*This is going to be one of those superficial, navel-gazing-adjacent blog posts...trigger warning (and, yes, I acknowledge that hair journeys are often synonymous with embracing natural hair textures, and I am not being tone-deaf or trying to appropriate).
Yesterday, I got my hair cut. It's a drastic change, as I have never really ventured above the chin-length since childhood. In third grade, I remember chasing one of my friends on the playground, envious of her Pippy Longstocking style braids. My hair was never long enough to braid. My parents were pragmatic, and I was a wild child, I would never sit still long enough to have my hair "done," so they would keep it short (as my dad was an artist, he could see a straight line, and would cut it himself).
All throughout high school and college, I competed in sports, so I needed to be able to put my hair in a ponytail. I grew my hair long enough so that I could easily pull it back. I never thought to try a short style, it would be impractical for my day-to-day. Sure, I got many ill-advised layers, but altogether, my hair was always collarbone-to-just-below-the-boob length.

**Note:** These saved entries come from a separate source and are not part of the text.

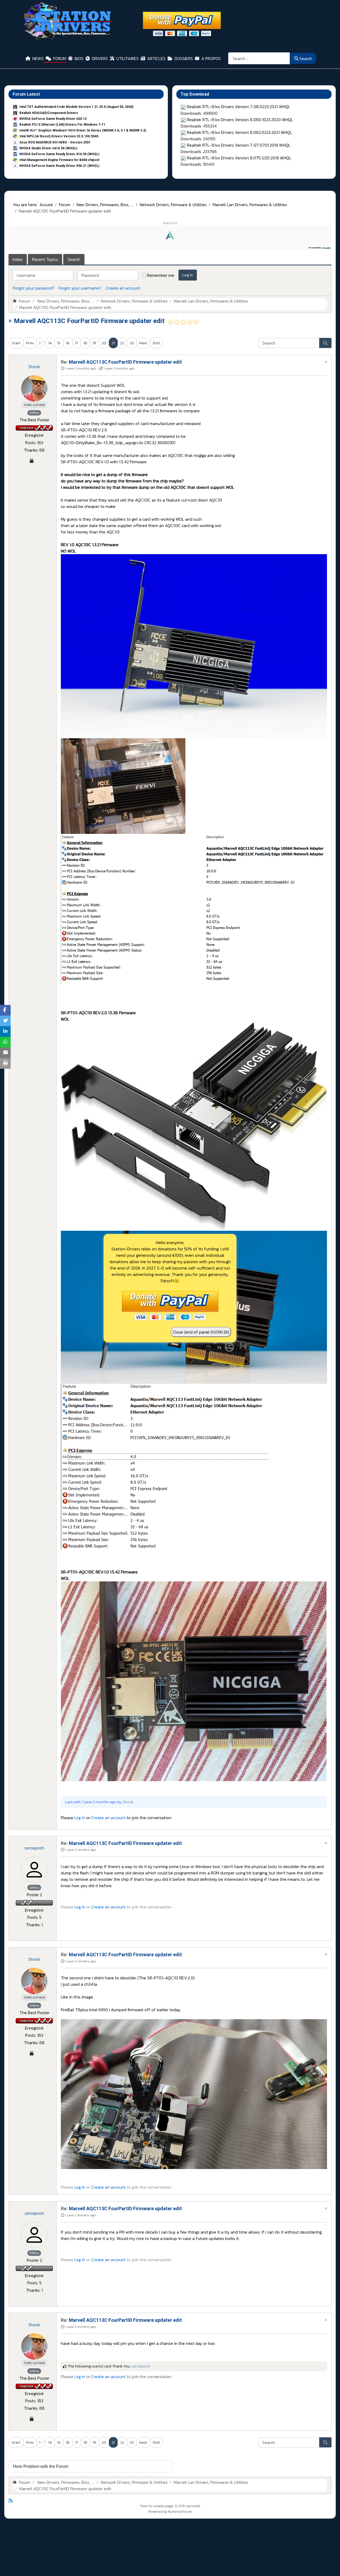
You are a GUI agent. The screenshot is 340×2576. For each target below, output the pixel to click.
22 (122, 343)
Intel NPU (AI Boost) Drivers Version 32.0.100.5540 (58, 136)
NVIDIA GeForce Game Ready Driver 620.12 (53, 119)
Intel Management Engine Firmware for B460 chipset (59, 160)
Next (143, 343)
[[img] (194, 645)
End (156, 343)
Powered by (157, 2511)
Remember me (160, 275)
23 (132, 343)
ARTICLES (156, 58)
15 (59, 343)
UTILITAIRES (127, 58)
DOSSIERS (184, 58)
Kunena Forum (180, 2511)
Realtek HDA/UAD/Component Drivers (48, 113)
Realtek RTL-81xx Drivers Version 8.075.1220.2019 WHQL (239, 158)
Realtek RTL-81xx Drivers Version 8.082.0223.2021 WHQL (239, 132)
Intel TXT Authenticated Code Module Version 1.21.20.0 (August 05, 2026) (76, 107)
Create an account (123, 288)
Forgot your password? (33, 288)
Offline (34, 412)
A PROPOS (211, 58)
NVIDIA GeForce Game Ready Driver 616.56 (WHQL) (59, 154)
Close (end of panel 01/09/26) (201, 1332)
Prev (30, 343)
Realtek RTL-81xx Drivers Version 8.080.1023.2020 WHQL (240, 119)
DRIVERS (100, 58)
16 (68, 343)
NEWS (38, 58)
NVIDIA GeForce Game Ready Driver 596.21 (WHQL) (59, 166)
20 (104, 343)
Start (15, 343)
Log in (187, 275)
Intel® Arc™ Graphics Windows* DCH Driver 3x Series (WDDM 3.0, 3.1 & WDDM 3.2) (82, 130)
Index (18, 259)
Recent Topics (45, 259)
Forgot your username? (80, 288)
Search (305, 58)
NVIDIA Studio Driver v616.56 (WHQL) (48, 148)
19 (94, 343)
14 (50, 343)
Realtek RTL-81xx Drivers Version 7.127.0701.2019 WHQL (239, 145)
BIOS (79, 58)
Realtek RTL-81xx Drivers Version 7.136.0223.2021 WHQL (238, 106)
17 (76, 343)
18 (85, 343)
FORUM (59, 58)
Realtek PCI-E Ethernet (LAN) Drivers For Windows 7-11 (62, 124)
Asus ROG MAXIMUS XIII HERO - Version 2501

Post-college, I wanted to grow it out, see how long it could go before I was tempted to have it cut yet again. I grew it about halfway down my back before realizing that getting hair in my food was a nuisance, and it was too long to wear down (especially in the summer).

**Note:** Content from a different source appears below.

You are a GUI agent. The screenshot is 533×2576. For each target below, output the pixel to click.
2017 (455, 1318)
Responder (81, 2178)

This past weekend, I attended a friend's wedding and in the pictures I felt like my hair just wasn't doing anything for me. I wanted a change (I know many other women that get this same urge to chop post-breakup). However, when discussing this with another friend (who was completely encouraging about taking the leap to lob/bob) I realized that part of the reason I wanted to keep my hair long(ish) was to rebel against the notion that "professional" women can't have long hair (though I would call myself professional-adjacent). Growing up, though I had super short hair, the doctor at my mom's workplace had hair down to her butt. She would wear it pinned into a bun, but occasionally, she would adjust the bun and give us all a glimpse of her undone hair. It was a sight to be seen, silver and gray cascading down, only to be meticulously twisted back into a bun. Even she knew that long hair couldn't be worn down in the workplace, that she had to keep a "professional" appearance (see Professor McGonagall in the Harry Potter books; coincidence she only "lets her hair down" for the Yule Ball?)

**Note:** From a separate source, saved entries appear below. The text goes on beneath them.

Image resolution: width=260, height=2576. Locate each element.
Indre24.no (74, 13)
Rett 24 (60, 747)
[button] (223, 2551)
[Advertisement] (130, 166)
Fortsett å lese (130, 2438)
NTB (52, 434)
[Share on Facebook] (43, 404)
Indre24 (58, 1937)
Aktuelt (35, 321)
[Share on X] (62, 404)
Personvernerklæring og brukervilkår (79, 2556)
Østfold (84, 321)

To me, long hair has always been a sign of femininity. I was a tomboy and self-proclaimed ragamuffin in my youth, wearing my brother's hand-me-downs, and ignorant to the ways of womanhood (and as a bra-burning hippy, my mother encouraged this lack of gender stereotyping). When I became attuned to the beguiling power of long hair, I set out to grow mine. But now, I know that defining one's sexual prowess or currency via something as superficial as hair, while it may be tempting, is a follicle fallacy. It is absurd that our society even cares about hairstyle, let alone has conditioned hoards of women (and men) to believe a certain style is professional. If long hair is feminine and short hair is professional, are femininity and professionalism mutually exclusive? Does a modern woman have to forfeit her status as a sexual being to go into the workforce? Is this why people are so keen to call short hair a "mom" look? These dated notions adhere to a standard that has been imposed equating long hair with temptress (sexual being) and short hair with non-sexual professional woman/mom (this is not even touching on the comments about "butch" haircuts).
I say, wear your hair however you see fit, and don't let it dictate your status (as anything). Be a professional with long hair (bonus points if you wear it unkempt), be a temptress with short hair, beguile with your bob (or lob, or whatever style you want). And always remember, hair is nothing more than dead cells.